The Mountain King Page 11
The impact sent an electric jolt up his arms to his shoulders and neck. Accompanying the loud crack that sounded as if the rifle stock broke was an ear-splitting howl of pain. Mark ducked to one side as the creature staggered past him, its legs wobbling like those of a prizefighter who had just been nailed with a solid haymaker.
“There, God damn yah!” Mark shouted, his voice ragged and broken. “How’d you like that?”
Mark was panting heavily as he watched the creature, obviously stunned, turn and glare at him. Less than thirty feet separated them, and Mark now had the time to look at what he was facing. The sight froze his heart. Although the beast looked an awful lot like a huge ape, it also had a certain bearish appearance. Thick, brown fur—slouched shoulders—large head with sloping eyebrows—long, massive arms that had huge, clawed paws. Its eyes glistened with mingled pain and anger as it peeled back its thick lips and snarled, displaying an array of long, sharp teeth. Its left shoulder drooped down, the fur matted with the fresh flow of blood.
“Come on! Come on, you ugly son-of-a-bitch!” Mark yelled.
He braced his feet and readied himself for another charge. Holding his rifle back over his shoulder, he took a few threatening steps forward.

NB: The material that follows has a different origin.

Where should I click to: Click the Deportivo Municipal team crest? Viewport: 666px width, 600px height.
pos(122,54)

The creature regarded him with a hateful glare and then started backing away from him, uttering a low, guttural grunt that sounded almost like a word. Mark sneered, almost laughing out loud as he lowered the rifle, bolted it, and raised it to his shoulder.

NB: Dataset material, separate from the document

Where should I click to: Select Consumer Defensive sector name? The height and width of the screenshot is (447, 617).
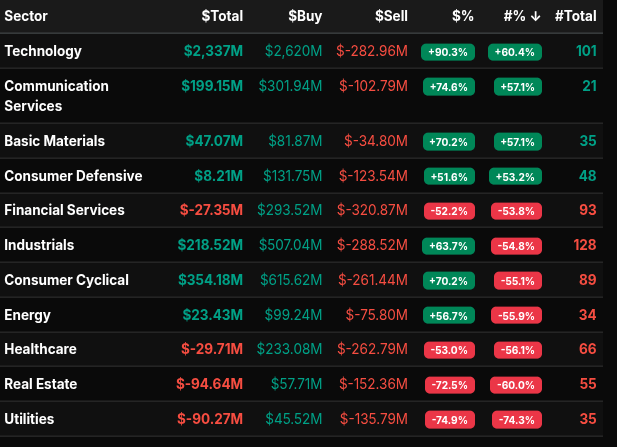pos(73,176)
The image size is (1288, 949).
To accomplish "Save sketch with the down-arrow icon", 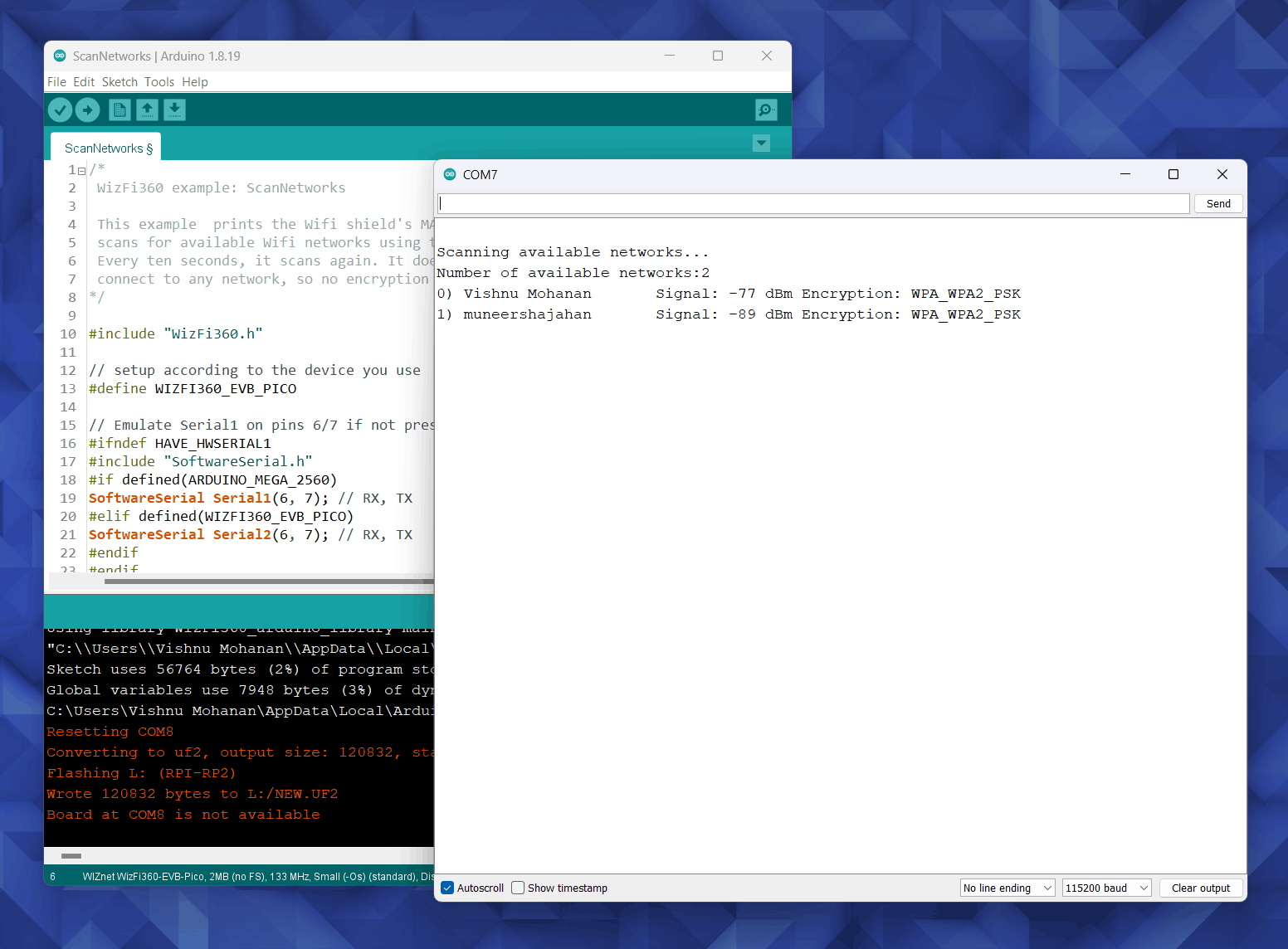I will [x=174, y=110].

“So, you know what this is, do you?” he said, drawing a steady, careful bead on the animal. “Well, then, come on, motherfucker! Eat shit and die!”
The creature raised its arm high above its head, leaned its head back, and let loose a terrifying roar. The sound was deafening. A cold, hard knot tightened inside Mark’s stomach, freezing him for a moment. Then, before he could react, before he could think to squeeze the trigger, the creature darted into the dense brush and disappeared in an instant. Mark pulled the trigger, and the rifle went off, kicking back hard against his shoulder, but he knew he had missed.
The beast was gone!
“Shit! Fuck!” he shouted as he slammed another round into the chamber and started off after the creature. He was confident, now, that he had hurt it, and it wasn’t going to fight back . . . not unless it was cornered. When he got to where the creature had been standing, he looked down at the ground and saw a thick splotch of fresh blood.
“God damn! I hurt you more than I thought,” Mark muttered as he stared into the eerily silent woods where the creature had disappeared like a shadow. The trail of crushed and broken brush was obvious, easy enough to follow, but better than that was the trail of blood. Mark knew he could keep on this trail even if it went up above the tree line, if that was where the creature was headed. And something deep inside him told him that was exactly where it was going. The wound was bleeding much more than it should have been. Maybe that one hit with the rifle butt had done the damage, but more likely, Mark thought, he might have reopened an old wound.
Either way, it didn’t matter.
The creature was hurt and running back to its lair, wherever that may be, and Mark was going to hunt it down and kill it if only because now he was positive that this . . . this thing, whatever the hell it was, had been responsible for the death of his friend.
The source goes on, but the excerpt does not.